A Polícia Civil de Minas Gerais solucionou o assassinato da empresária de Paraíso do Tocantins, Késia Freitas Cardoso, 26 anos, que estava hospedada em um hotel em Uberlândia.
A Policia descobriu que Késia Freitas Cardoso, além de empresaria, também fazia programas sexuais, e foi morta pelo mecânico Iron Guilherme Alves, de 23 anos, em Uberlândia. Eles combinaram um programa de R$ 200 por uma hora, mas a garota se atrasou e só poderia ficar por 20 minutos.

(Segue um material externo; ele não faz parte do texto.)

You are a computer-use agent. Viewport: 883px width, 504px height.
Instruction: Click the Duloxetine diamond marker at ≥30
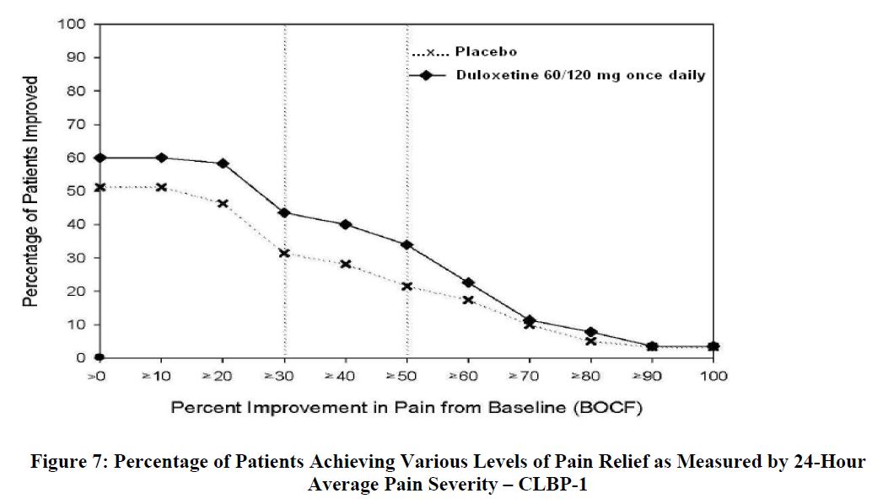point(284,212)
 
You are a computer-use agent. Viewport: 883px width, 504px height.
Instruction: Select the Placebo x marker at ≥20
point(223,203)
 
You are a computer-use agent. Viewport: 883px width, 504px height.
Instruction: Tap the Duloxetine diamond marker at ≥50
point(407,244)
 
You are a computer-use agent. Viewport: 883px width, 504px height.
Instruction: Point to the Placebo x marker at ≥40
point(346,264)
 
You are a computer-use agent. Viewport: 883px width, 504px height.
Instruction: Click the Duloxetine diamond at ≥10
point(161,158)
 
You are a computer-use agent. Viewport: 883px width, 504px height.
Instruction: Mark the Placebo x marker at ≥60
point(468,300)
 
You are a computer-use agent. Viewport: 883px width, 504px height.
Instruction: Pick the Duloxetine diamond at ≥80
point(590,332)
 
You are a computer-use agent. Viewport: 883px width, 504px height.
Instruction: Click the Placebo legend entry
point(464,52)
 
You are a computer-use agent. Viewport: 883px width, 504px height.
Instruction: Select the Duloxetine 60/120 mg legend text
point(580,75)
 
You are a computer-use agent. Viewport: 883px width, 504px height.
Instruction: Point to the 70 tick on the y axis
point(74,124)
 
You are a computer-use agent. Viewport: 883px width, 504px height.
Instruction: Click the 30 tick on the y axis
point(74,258)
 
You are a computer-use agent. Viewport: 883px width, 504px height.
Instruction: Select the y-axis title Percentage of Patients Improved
point(31,191)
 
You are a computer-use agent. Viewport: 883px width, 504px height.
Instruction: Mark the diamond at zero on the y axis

Iron Alves se entregou à polícia uma semana depois do crime para conseguir responder em liberdade pelo homicídio. O corpo de Késia foi encontrado enrolado em um lençol dentro de um latão de lixo na zona rural da cidade.
Em depoimento ao delegado Mateus Ponsancini, o suspeito confessou homicídio e deu detalhes da briga.
A vítima, segundo ele, teria dado uma gravata em seu pescoço. Para se defender, ele teria dado uma facada pra trás e acertado o pescoço dela. Ele estaria na cozinha, e por isso teve acesso à faca. Segundo ele, ela saiu, foi para o quarto e já caiu sem vida.
O criminoso escondeu o corpo da empresária em um tambor na empresa de parentes. No dia seguinte, o abandonou na zona rural. Ele teria deixado o corpo na oficina durante a noite. No sábado, saiu com a caminhonete da empresa levando o tambor, onde o corpo estava dentro.
Duas amigas confirmaram à polícia que ela fazia programas sexuais. Mesmo confessando o crime, o mecânico vai poder responder ao processo em liberdade.